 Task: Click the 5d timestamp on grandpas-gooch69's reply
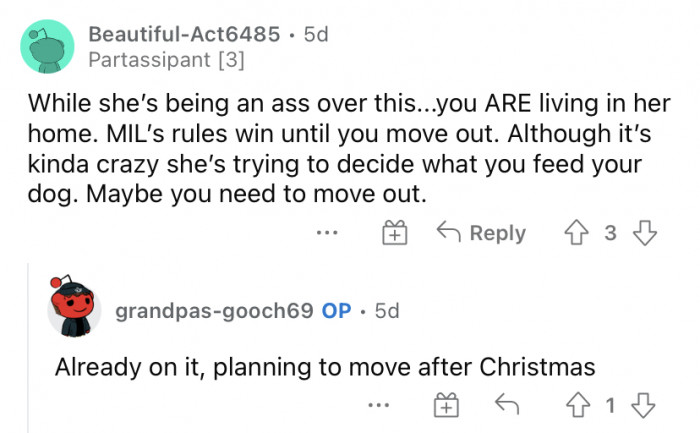385,311
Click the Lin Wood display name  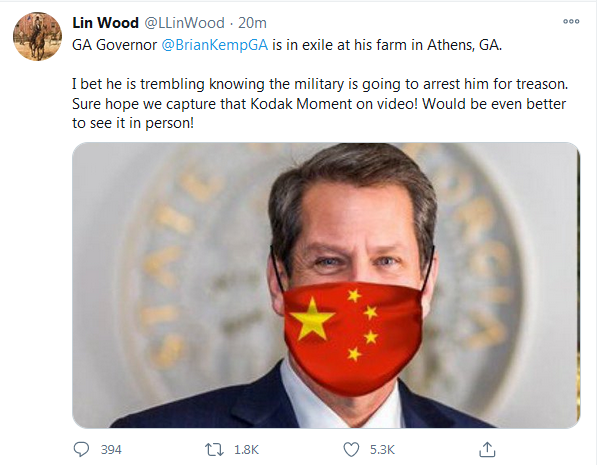105,23
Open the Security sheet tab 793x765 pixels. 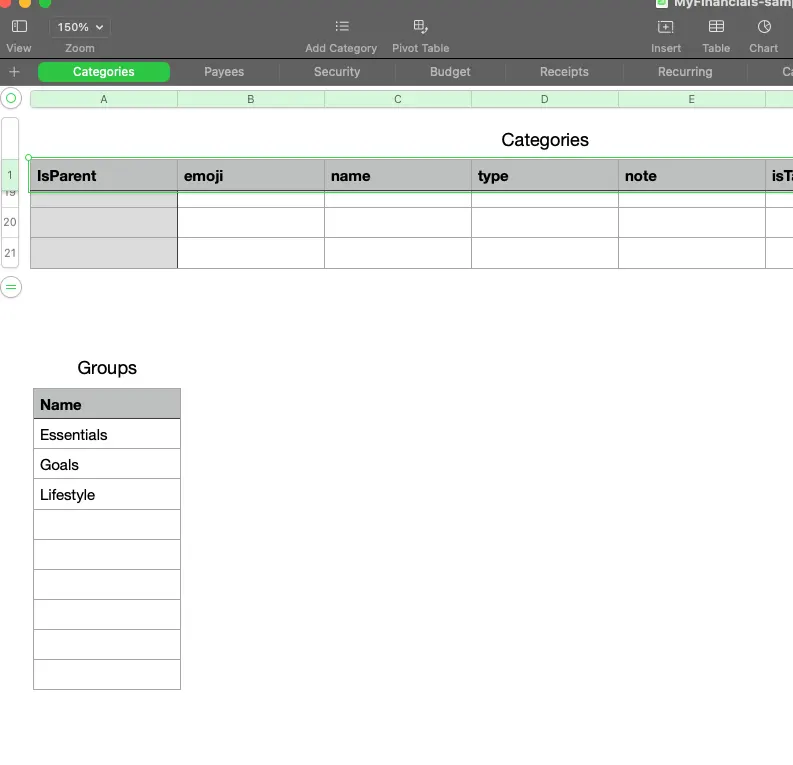click(x=337, y=72)
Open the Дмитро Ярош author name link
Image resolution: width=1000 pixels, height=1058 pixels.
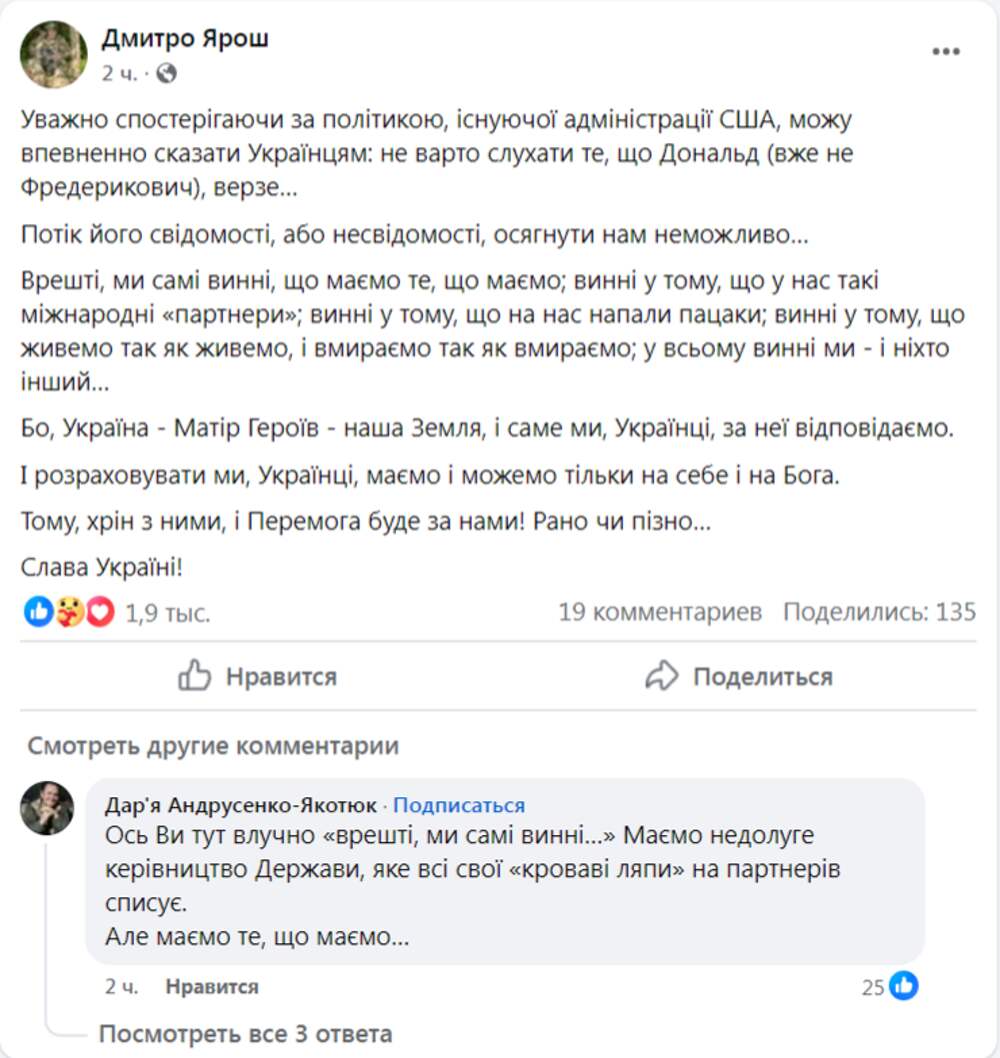coord(185,39)
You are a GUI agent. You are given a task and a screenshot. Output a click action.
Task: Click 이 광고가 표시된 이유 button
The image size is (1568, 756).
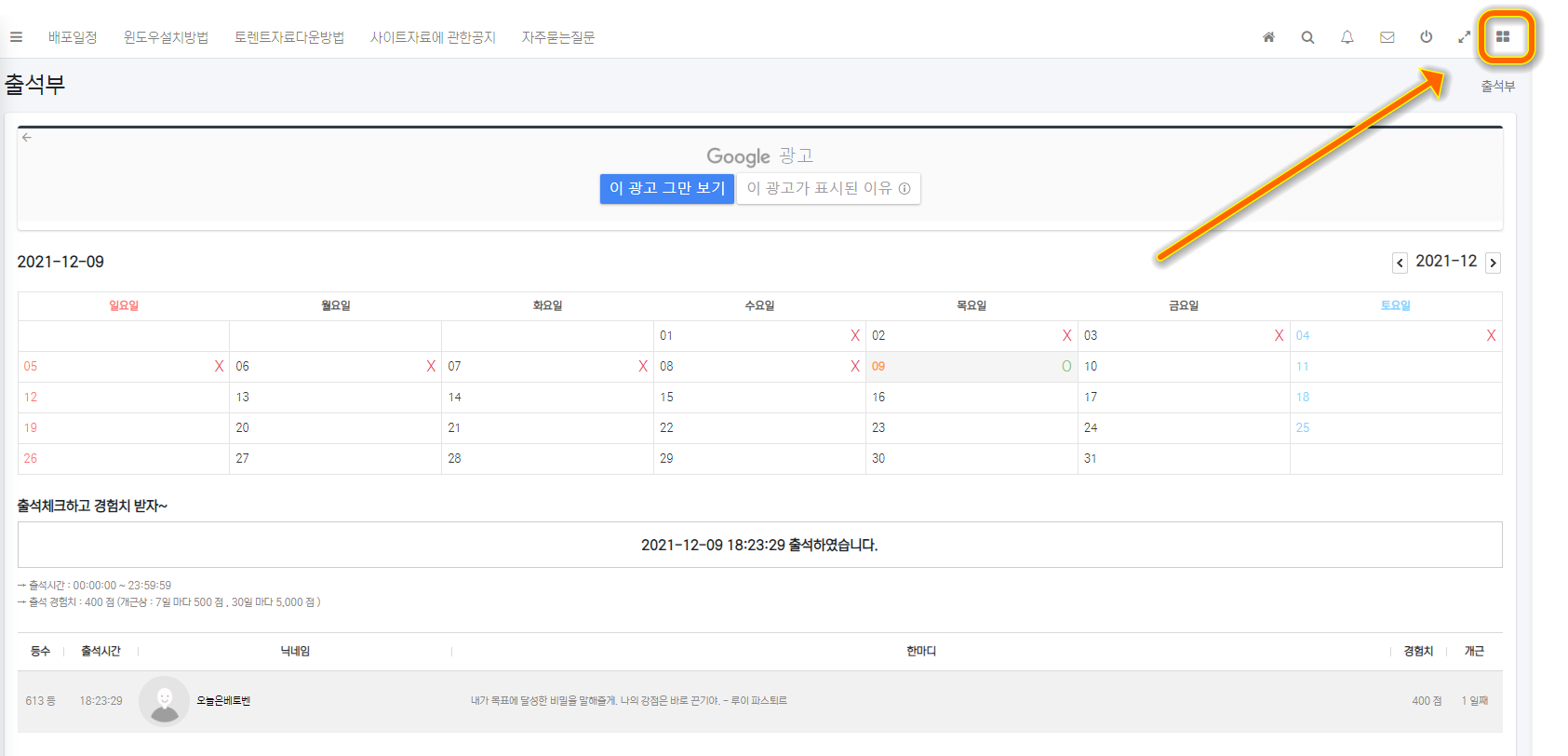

Assignment >> Set down word for word, from the line that contains "Image resolution: width=1000" to the end of the listing above, every line and no picture.

Result below >>
Image resolution: width=1000 pixels, height=1058 pixels.
coord(185,39)
You are a GUI agent. You are given a task and a screenshot. Output a click action.
Task: Click 이 광고가 표시된 이유 button
The image size is (1568, 756).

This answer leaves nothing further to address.